Anlamı kendilerince malum kahkahalarla gülüşüyorlar. Yaya çıktıklarına bin pişman olmuşlar ama  geri de dönememişler. Beyaz Toros’u görünce, “Çok şükür bulduk!” diyerek boşa gelmediklerine sevinmişler.

“Hayırdır baba?” dedim.

Kayınpederimden önce bıyığı, saçı boyalı ihtiyar adam cevap verdi:

“Hayırdır hayır. Bizim işimiz hep hayırla. Şer ile işimiz yok bizim.”

“Baba tanıyamadım amcayı, sen de tanıştırmadın bizi?”
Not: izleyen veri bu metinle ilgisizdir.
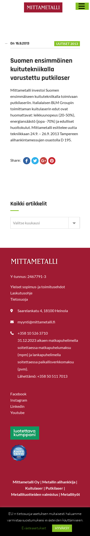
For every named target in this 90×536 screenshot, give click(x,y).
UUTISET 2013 (67, 44)
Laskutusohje (21, 293)
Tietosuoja (19, 299)
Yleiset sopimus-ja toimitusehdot (37, 286)
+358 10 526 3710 (33, 333)
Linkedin (17, 406)
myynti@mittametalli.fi (36, 322)
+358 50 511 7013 (52, 376)
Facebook (18, 394)
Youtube (17, 412)
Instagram (18, 400)
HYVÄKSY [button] (62, 528)
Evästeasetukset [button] (34, 528)
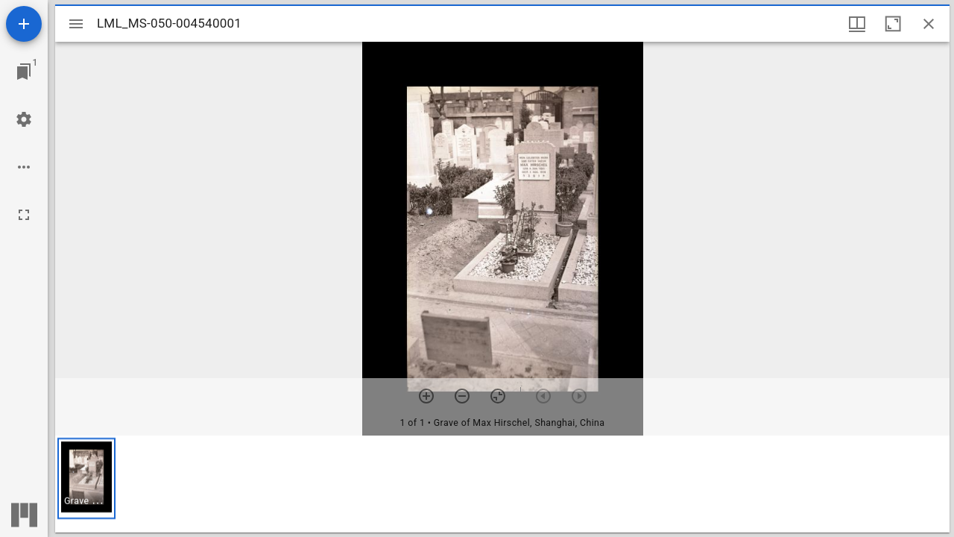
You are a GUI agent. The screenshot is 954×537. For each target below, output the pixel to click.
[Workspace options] (24, 167)
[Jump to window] (24, 72)
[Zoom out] (462, 396)
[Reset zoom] (498, 396)
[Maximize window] (893, 24)
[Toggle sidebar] (76, 24)
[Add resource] (24, 24)
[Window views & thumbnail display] (857, 24)
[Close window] (929, 24)
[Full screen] (24, 215)
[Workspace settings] (24, 119)
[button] (86, 478)
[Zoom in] (426, 396)
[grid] (502, 484)
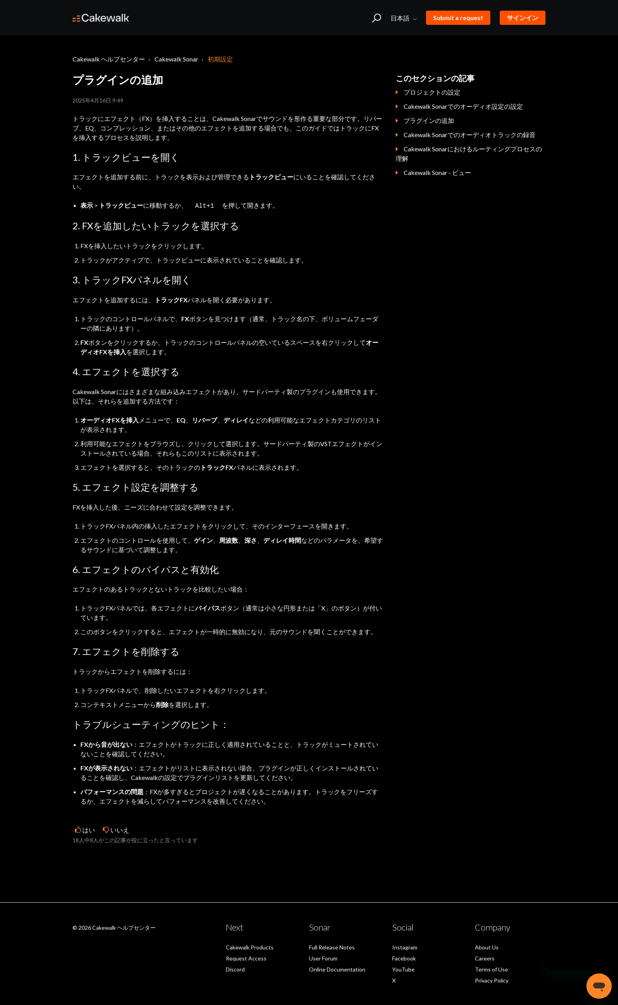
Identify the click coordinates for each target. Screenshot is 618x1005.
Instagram (404, 946)
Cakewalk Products (250, 946)
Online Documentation (337, 968)
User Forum (323, 957)
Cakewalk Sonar (176, 59)
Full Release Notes (332, 946)
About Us (487, 946)
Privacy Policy (491, 979)
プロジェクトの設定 (432, 92)
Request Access (246, 957)
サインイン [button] (522, 17)
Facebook (404, 957)
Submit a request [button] (458, 17)
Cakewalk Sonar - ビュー (437, 172)
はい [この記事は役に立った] (88, 829)
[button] (376, 17)
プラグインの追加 (429, 120)
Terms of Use (491, 968)
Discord (235, 968)
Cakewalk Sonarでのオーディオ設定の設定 (463, 106)
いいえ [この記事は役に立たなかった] (119, 829)
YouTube (403, 968)
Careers (485, 957)
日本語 (401, 18)
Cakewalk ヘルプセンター (109, 59)
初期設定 (220, 59)
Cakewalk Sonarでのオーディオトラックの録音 (470, 134)
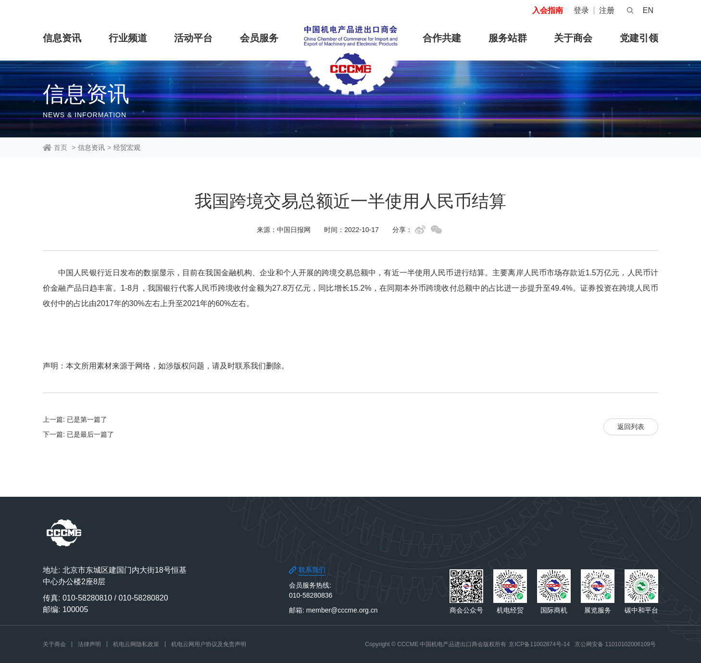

“He ya, telaştan unuttum yahu! Yiğit lakabıyla anılır. Budak Ağa derler buna. Cebeli Bereketli meşhur Budak Ağa! Asker arkadaşım benim. Ezine’de beraber yaptık askerliği. Üç sene dile kolay! İçtiğimiz su ayrı gitmedi Budak gardaşımınan. Hey hey, ne günlerimiz geçti bu gördüğün Cebelli hırpo Budak’ınan!”

Adam, “evet” anlamında başını öne sallarken, diliyle şakur şukur takma dişlerini oynatıyor, kemikli iri bir şey yutuyormuş gibi yutkunuyordu.

Gelen misafire “Niye geldiniz?” diye sorulur mu? Dilimi salladım ben de soramadım. Herhalde askerlik hatıralarını anlatmak, birbirlerinin “ilik”li, “yüklü”, sulu yârenliklerini dinletmek için olamazdı. Bunca yolu, bu dar vakitte teptiklerine göre.  En iyisi kendilerinin anlatmasıydı.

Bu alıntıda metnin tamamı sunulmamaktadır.